A police officer commits violence in the name of Law and order, therefore the police is an organised political movement that orchestrates violence to further its political goal.
It is the same as linking terrorism to the Salafi-jihadist movement, not individual Muslims.
Many groups within this movement are mortal enemies, this doesn't change the fact it is a recognisable movement with commonalities that link the disparate groups.
If you can say Salafi-jihadist terrorism, you can say Antifa violence.
How does your premise that all Salafi jihadist movements are working together to further a common political goal square with your assessment that "many groups within this movement are mortal enemies"? That's a rather contradictory argument to make.
Not all political movements are 'unified'.
They have to be unified
to a degree in order to satisfy your definition:
a group/groups of people who work together to try and achieve a socio-political goal.
By what criteria is the 'alt-right' be a movement, yet Antifa is not?
Well, first of all, unlike Antifa, the "alt right"
actually shares a common ideology, organisational structures, personnel, and funding across national borders.
Secondly, it is made up of actual political organisations that are trying to achieve explicit political goals, rather than simply constituting a reaction to the presence of their political enemies as Antifa does.

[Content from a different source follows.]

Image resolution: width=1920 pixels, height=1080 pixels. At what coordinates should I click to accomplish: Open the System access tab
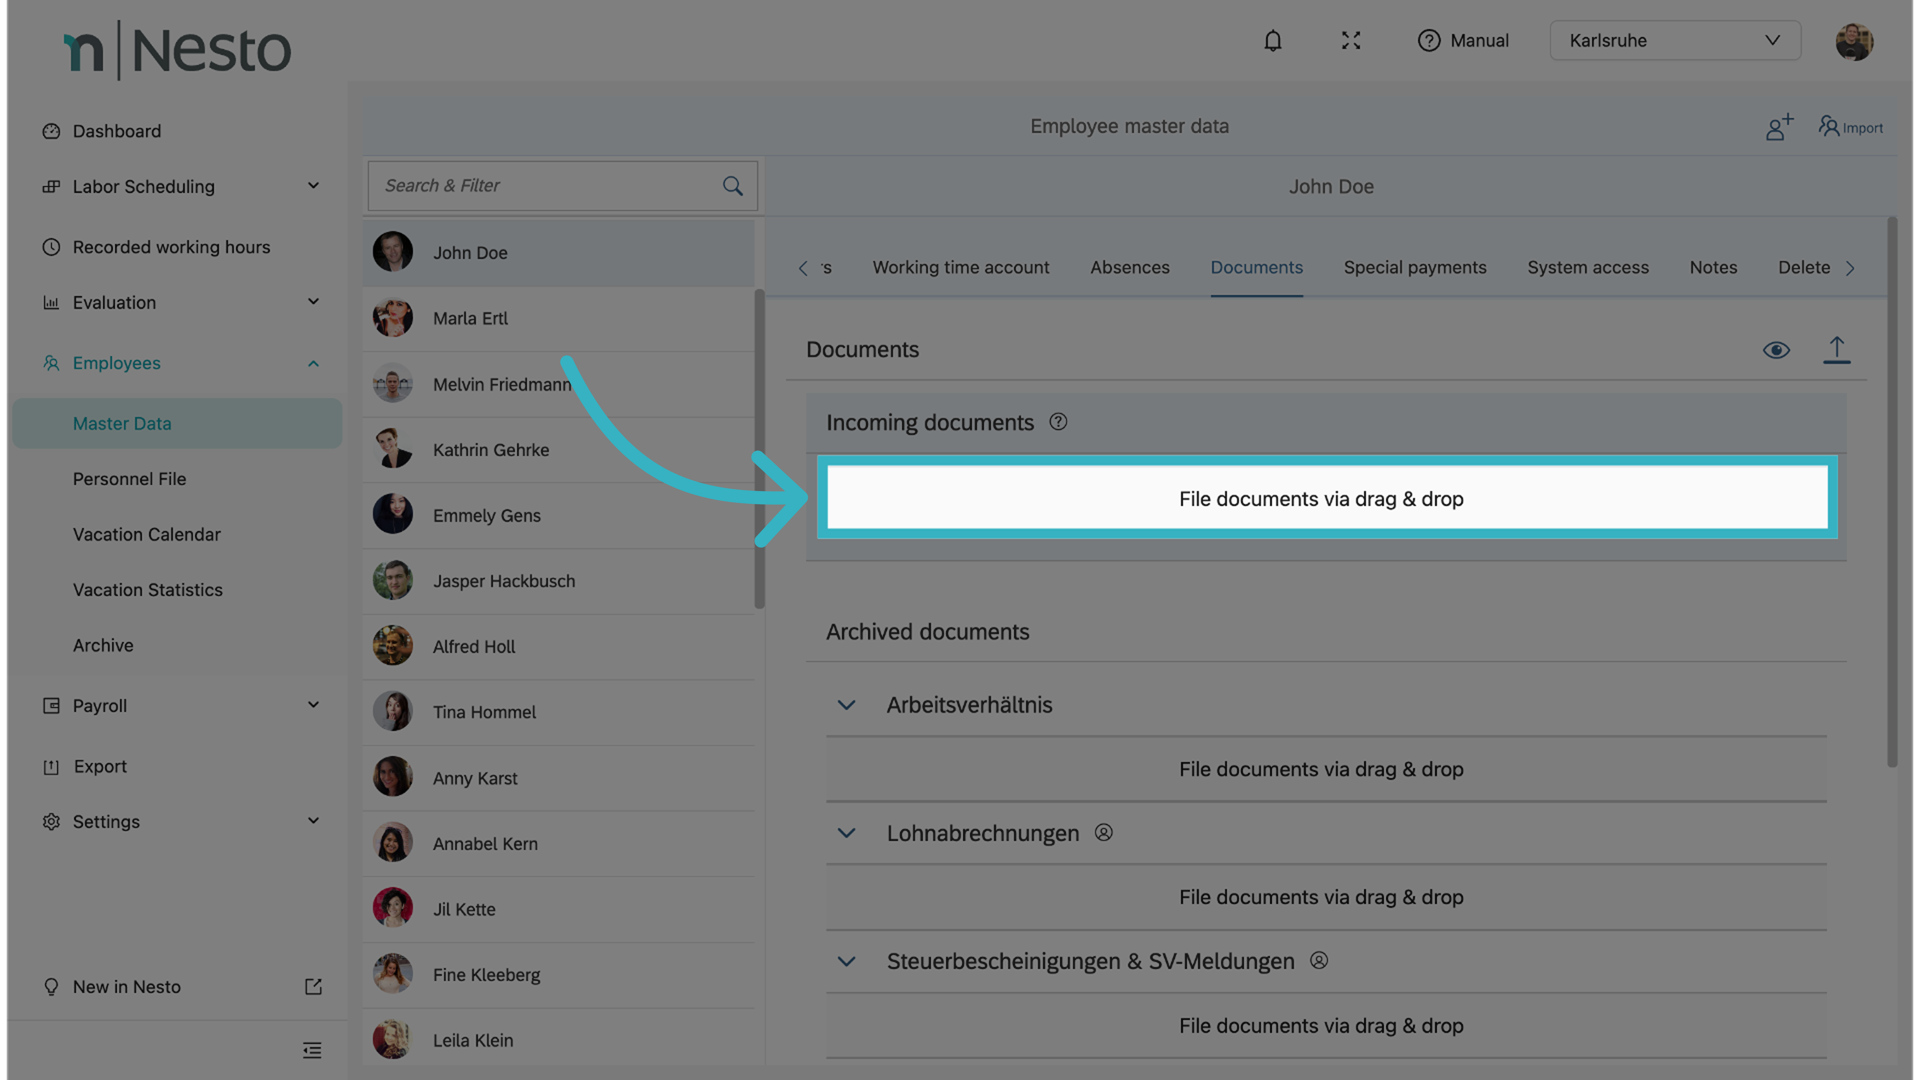[1587, 268]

Then you are missing the point: that you are creating pedantic and arbitrary distinctions that make meaningful discussion of the issue more difficult.
But that's just, like, your opinion, man.
Some people mistake pedantry for nuance and accuracy. It is worst when the pedantry is mistaken.
You are attempting to redefine a word in a manner that is not consistent with its scholarly, historical or popular usages and insisting that everyone else is wrong to use the term in its standard manner.
I am not redefining anything.
For such an attempt to be valid it must offer a significant clarification over the previous usage, whereas yours simply obfuscates and necessitates cascading waves of pedantry and subjective nitpicking before one can even begin to address the topic in a common language.
Are you done with the insults? Got it all out of your system?
A quick sample of the term being used in an academic context, not simply 'misused' by ignorant people as you claim is the case:
[...]
The evidence says otherwise.
AFA started off as a wing of the German communist party. This is clearly not simply a "principle".
You have hundreds of groups worldwide using the name Antifa that share many of the same goals, use similar insignia, organise conferences and offer cooperation and support with this network and try to encourage increasing number of people to join them.
Yet referring to any of them as Antifa is "wrong" simply because you say so?
None of the articles you quote discuss the nature of Antifa, or how or why it is a political movement or organisation, they simply assume that it is without any further examination of that premise.
Also, did you miss entirely that one your own sources says in its abstract that "
[d]epending on local contexts and politics, antifa can variously be described as a kind of ideology, an identity, a tendency or milieu, or an activity of self-defense."
I would have been prepared to discuss the subject further, but since you already mentioned that you intensely dislike these kinds of "quibbles" and consider my entire argument to be nothing more than arbitrary pedantery, I question how productive such a discussion is going to be.